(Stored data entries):
:::

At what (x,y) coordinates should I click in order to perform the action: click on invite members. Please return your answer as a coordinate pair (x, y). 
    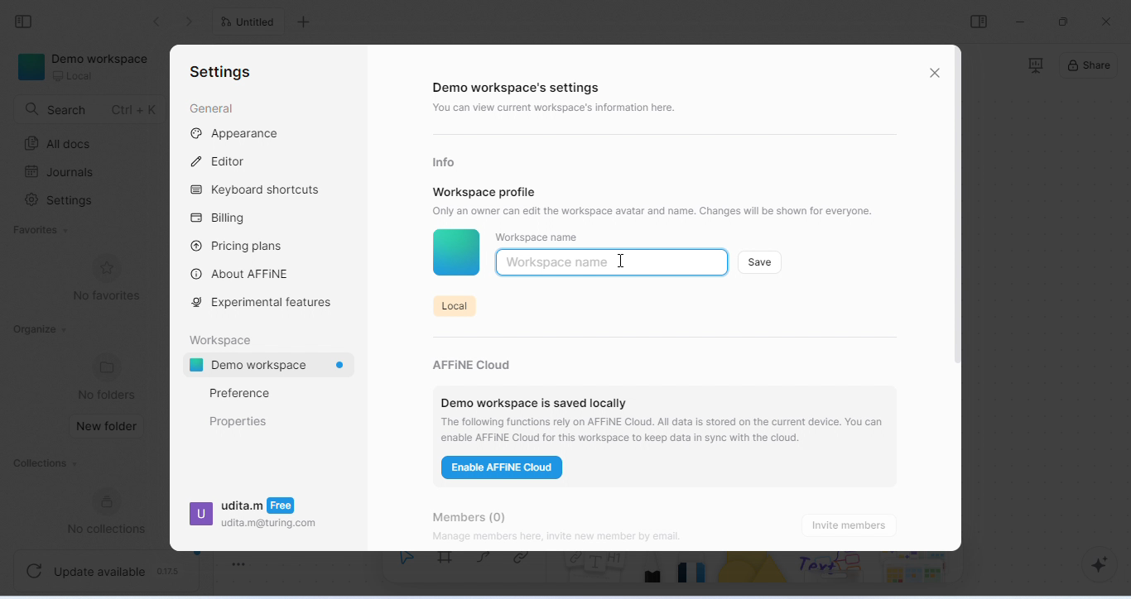
    Looking at the image, I should click on (853, 525).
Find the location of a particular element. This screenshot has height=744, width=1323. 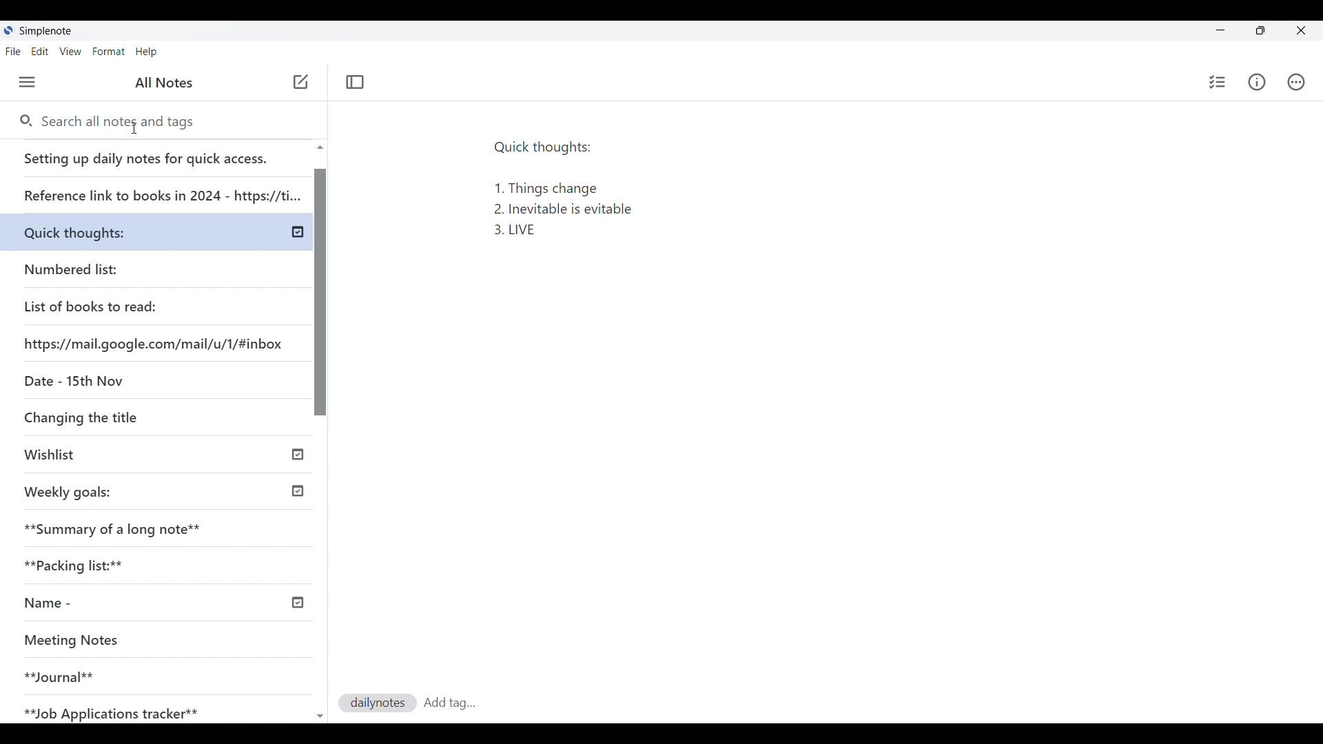

Numbered list is located at coordinates (110, 267).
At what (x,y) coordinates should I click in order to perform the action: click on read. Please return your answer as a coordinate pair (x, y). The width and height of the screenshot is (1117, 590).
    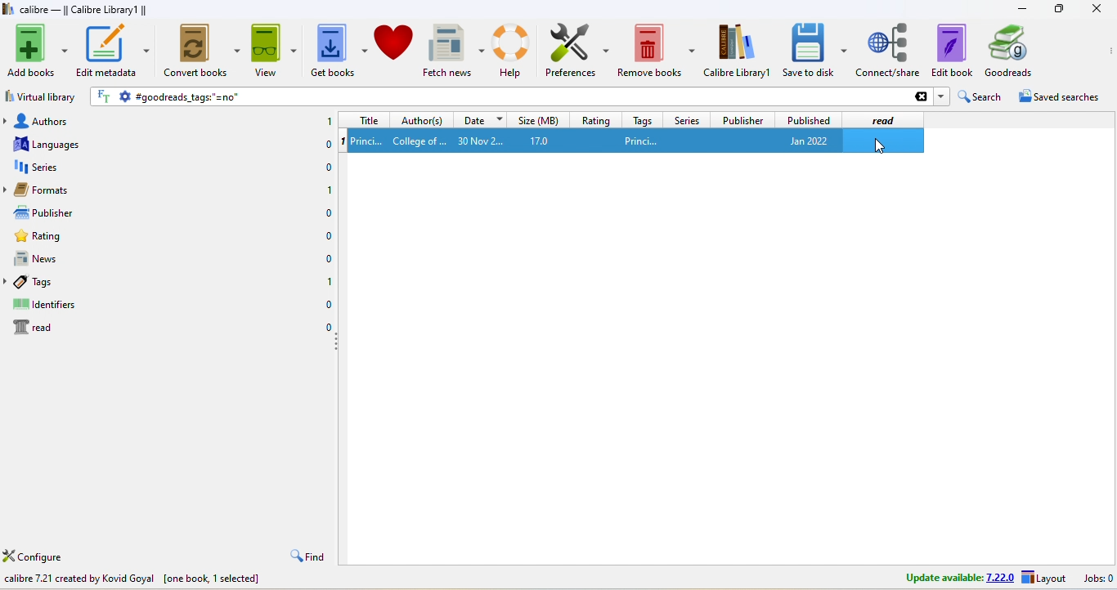
    Looking at the image, I should click on (888, 119).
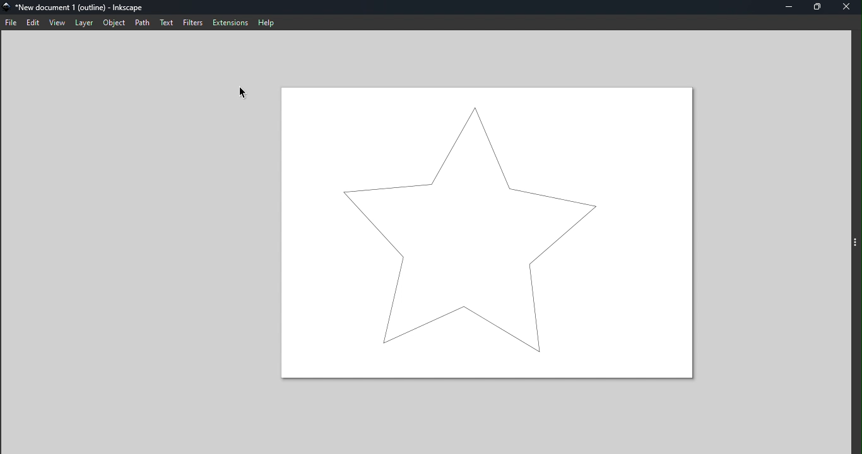  Describe the element at coordinates (266, 22) in the screenshot. I see `Help` at that location.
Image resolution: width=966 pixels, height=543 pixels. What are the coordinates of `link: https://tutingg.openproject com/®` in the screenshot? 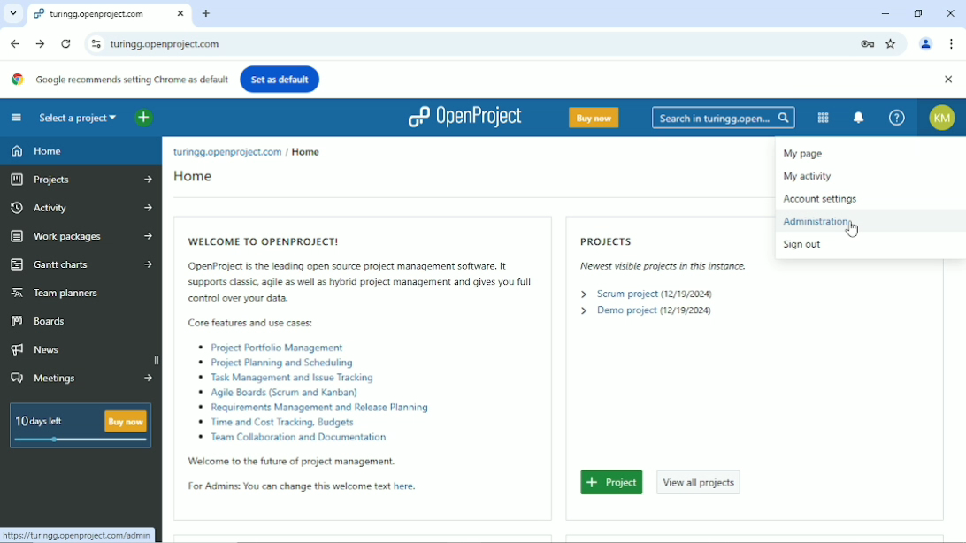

:::

Can you reproduce the lines between the one containing "is (1117, 590)." and the one containing "Looking at the image, I should click on (888, 119).", inclusive, substituting "screen capture" for "screenshot" and leaving everything else the same? Omit the pictures.

(Complete answer):
At what (x,y) coordinates should I click in order to perform the action: click on read. Please return your answer as a coordinate pair (x, y). The width and height of the screen capture is (1117, 590).
    Looking at the image, I should click on (888, 119).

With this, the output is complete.